EXERCISE GOAL:
Transcribed word for word, the lines below from the one with "Viewport: 924px width, 586px height." through the last line of the records form the answer; no picture is to be included.

Collected data:
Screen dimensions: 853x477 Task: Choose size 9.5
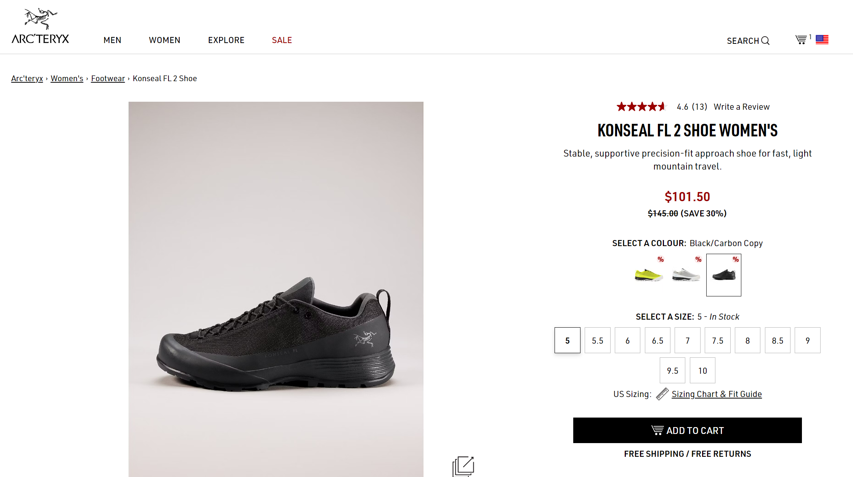point(672,370)
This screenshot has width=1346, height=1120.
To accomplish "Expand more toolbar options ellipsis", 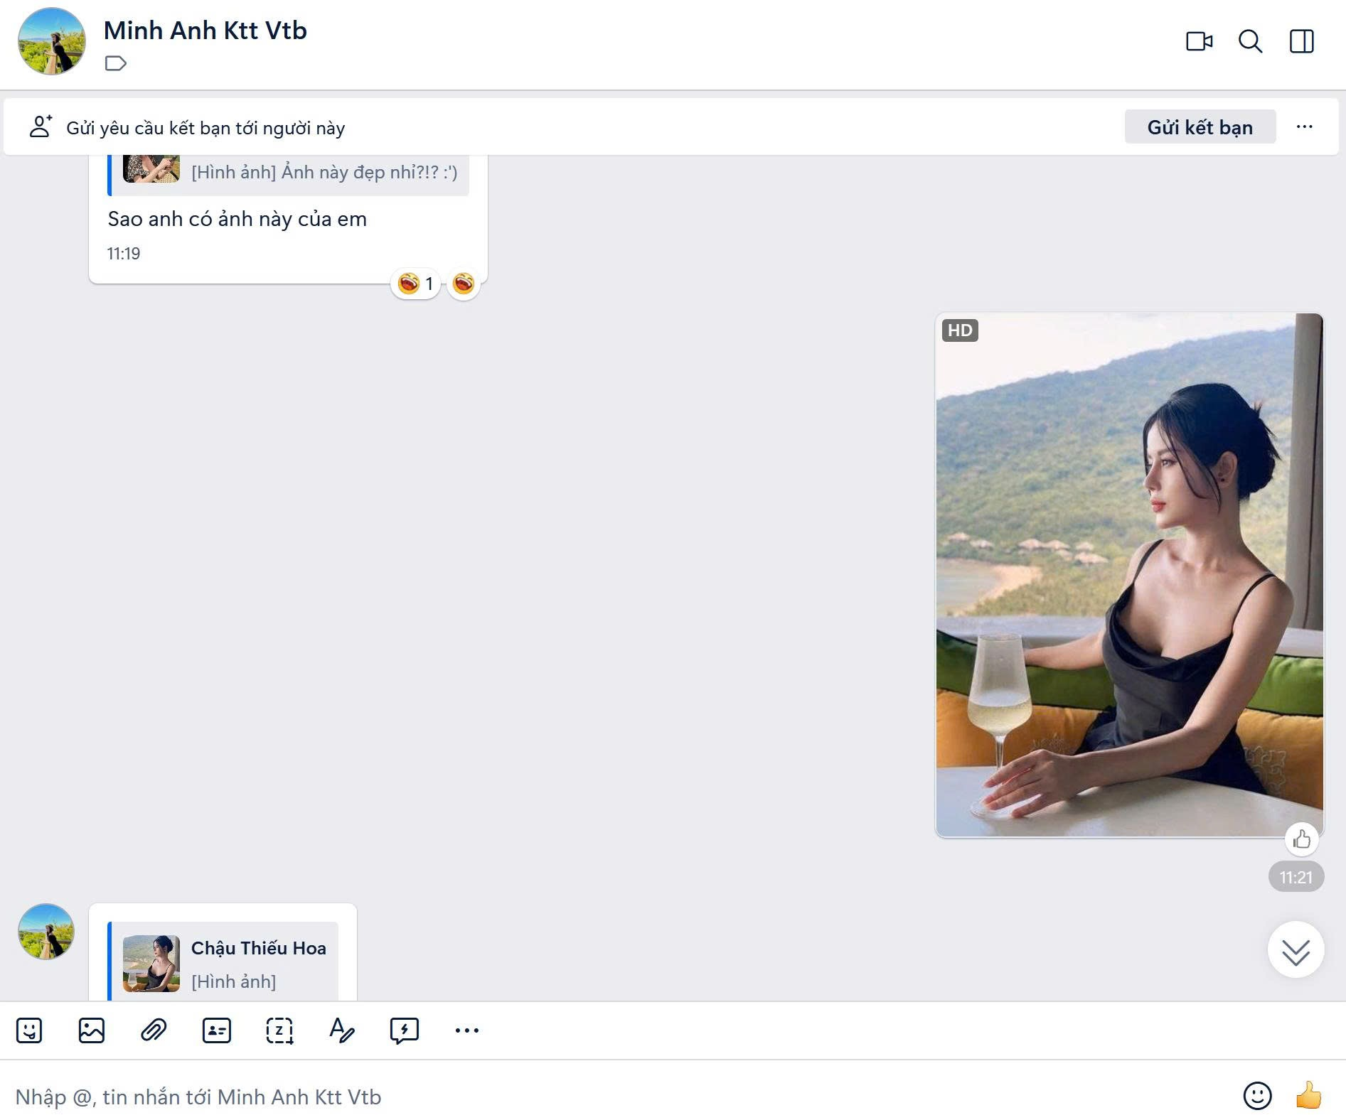I will coord(466,1030).
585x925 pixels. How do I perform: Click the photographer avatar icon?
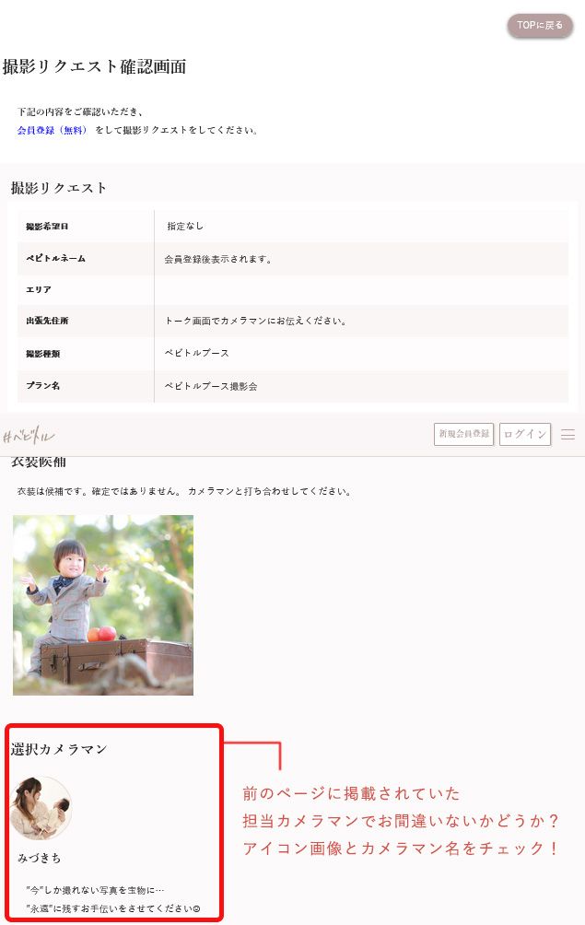(41, 808)
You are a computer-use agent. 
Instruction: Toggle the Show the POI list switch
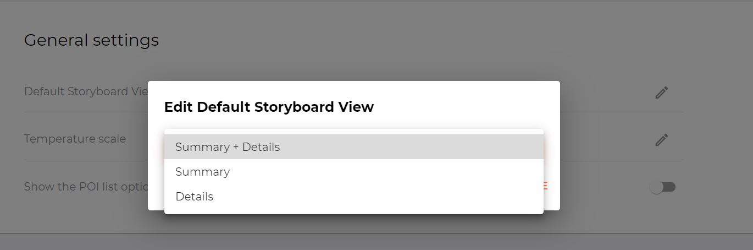click(x=662, y=187)
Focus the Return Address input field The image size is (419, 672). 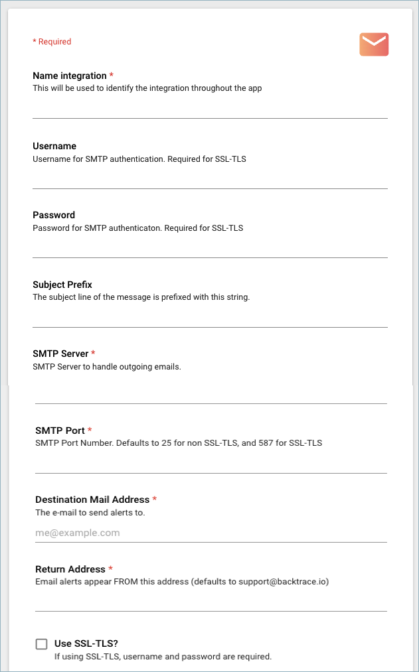point(210,601)
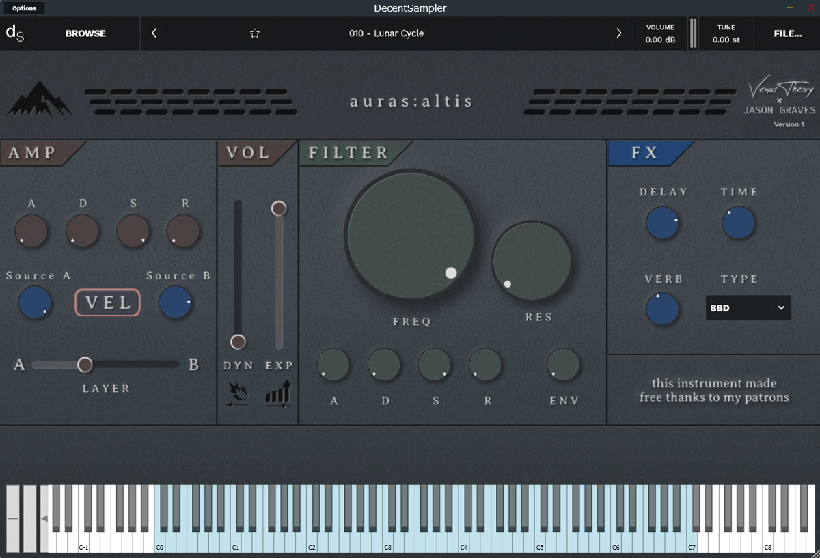Open the Options menu

tap(25, 8)
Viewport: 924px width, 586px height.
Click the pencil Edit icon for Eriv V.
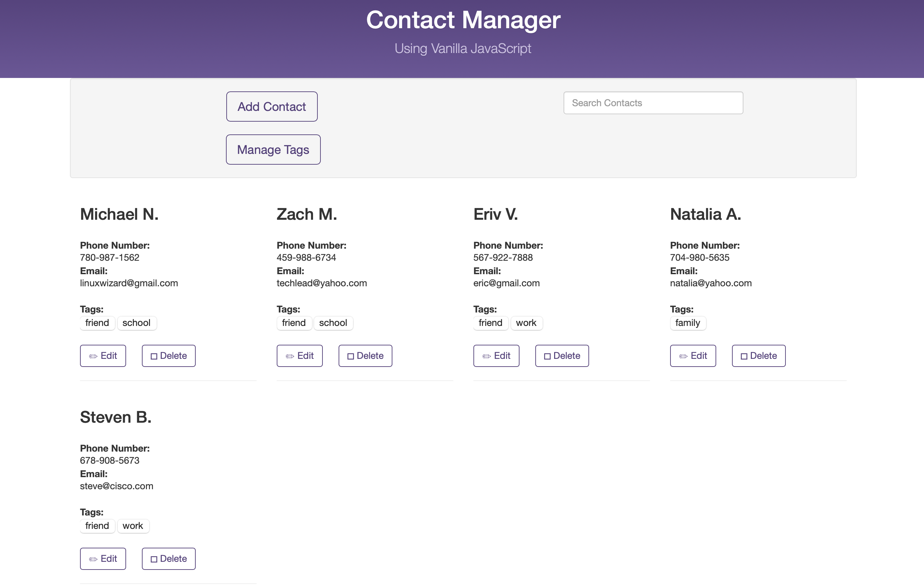click(487, 356)
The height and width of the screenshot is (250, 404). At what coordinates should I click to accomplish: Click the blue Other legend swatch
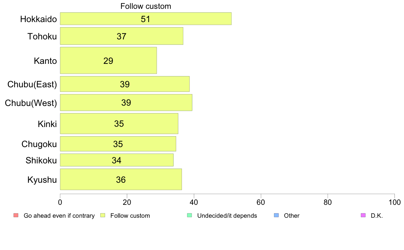[276, 215]
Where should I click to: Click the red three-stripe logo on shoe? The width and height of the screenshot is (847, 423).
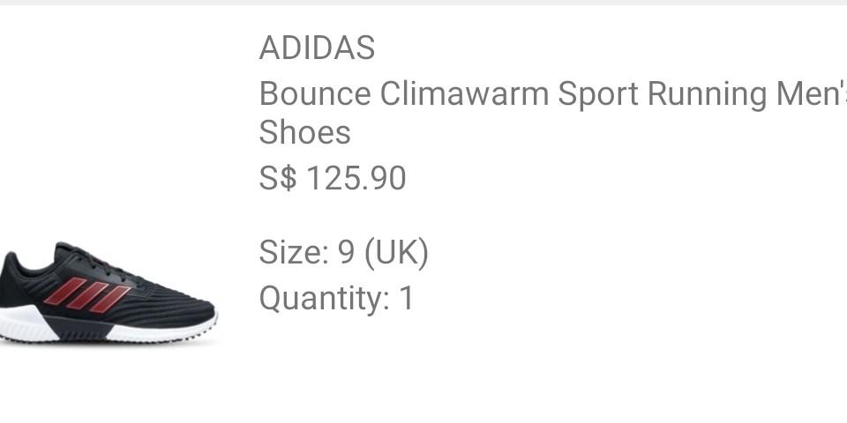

TASK RESPONSE:
Viewport: 924px width, 586px height.
Click the pencil Edit icon for Eriv V.
click(487, 356)
The height and width of the screenshot is (250, 404). At what coordinates should I click to accomplish: Click the blue Other legend swatch
[276, 215]
Where should I click to: Click the red three-stripe logo on shoe? The width and height of the screenshot is (847, 423).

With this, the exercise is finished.